Today, many churches place more emphasis and pay keen attention to the observance of their moral codes and regulations that they lose sight of the desperate need in every man to find solace in Christ. It is this very real human need that makes people seek out churches. They are looking for an answer for their moral and spiritual loss and poverty.
The church today endangers its very own existence by obscuring the path to peace with God.
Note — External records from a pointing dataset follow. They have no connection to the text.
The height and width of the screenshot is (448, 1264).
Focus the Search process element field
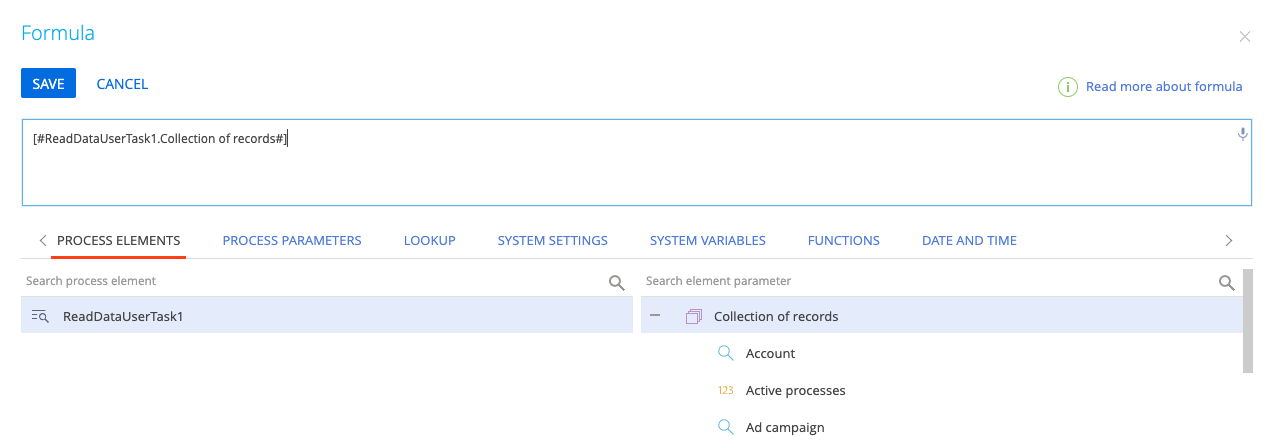tap(310, 281)
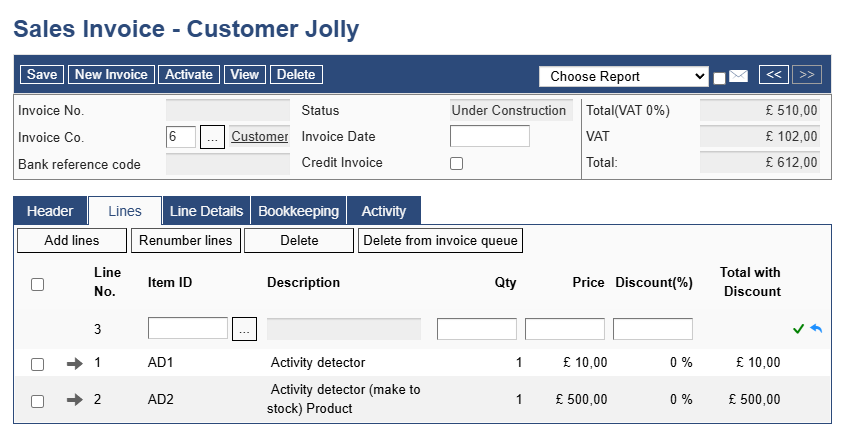Go to next invoice with >> button
The height and width of the screenshot is (443, 845).
807,74
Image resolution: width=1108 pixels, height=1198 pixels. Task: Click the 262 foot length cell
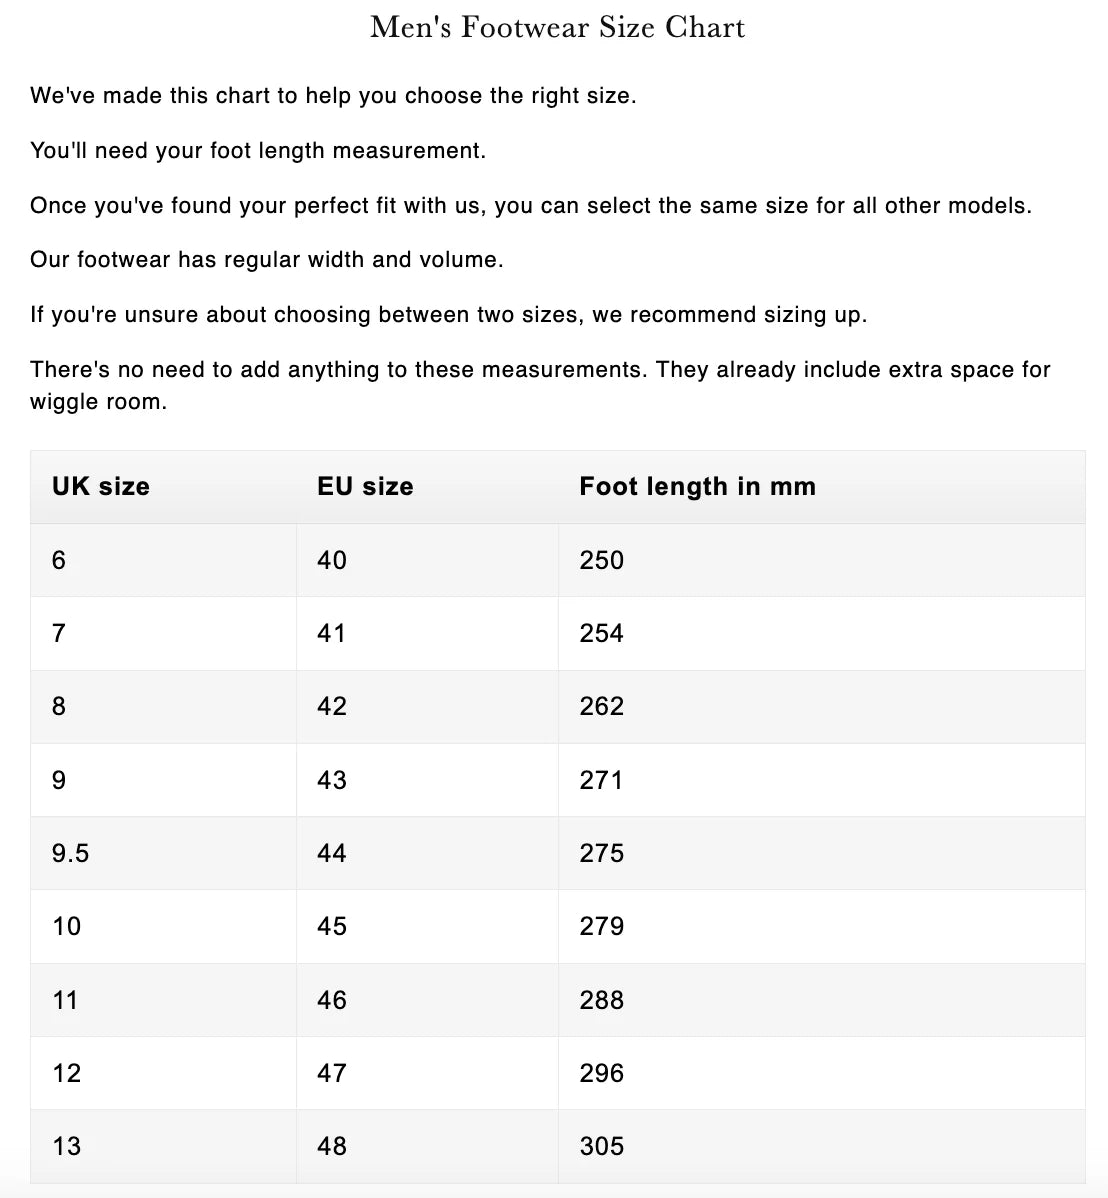(x=601, y=707)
It does this by making more of its rules to regulate human behavior, structures that attempt to present a morally acceptable standard for its congregants and less of Jesus Christ the forever blessed son of God who is the only acceptable standard of righteousness before God.
This “churchy” standard of morality is the modern day equivalent of stringing together fig leaves to hide away our nakedness from God. Jesus Christ alone and his active presence in the life of a believer through his Holy Spirit is the only way we can find a morally upright life.
Our part as believers is to persistently believe in Jesus promise to perfect us at our best and at our worst of times, pursue an abiding relationship with God through faith in His Word, and persevere through our personal struggle with sin by trusting in the active presence of God’s Spirit in us.The church must never lose sight of its role to teach these truths.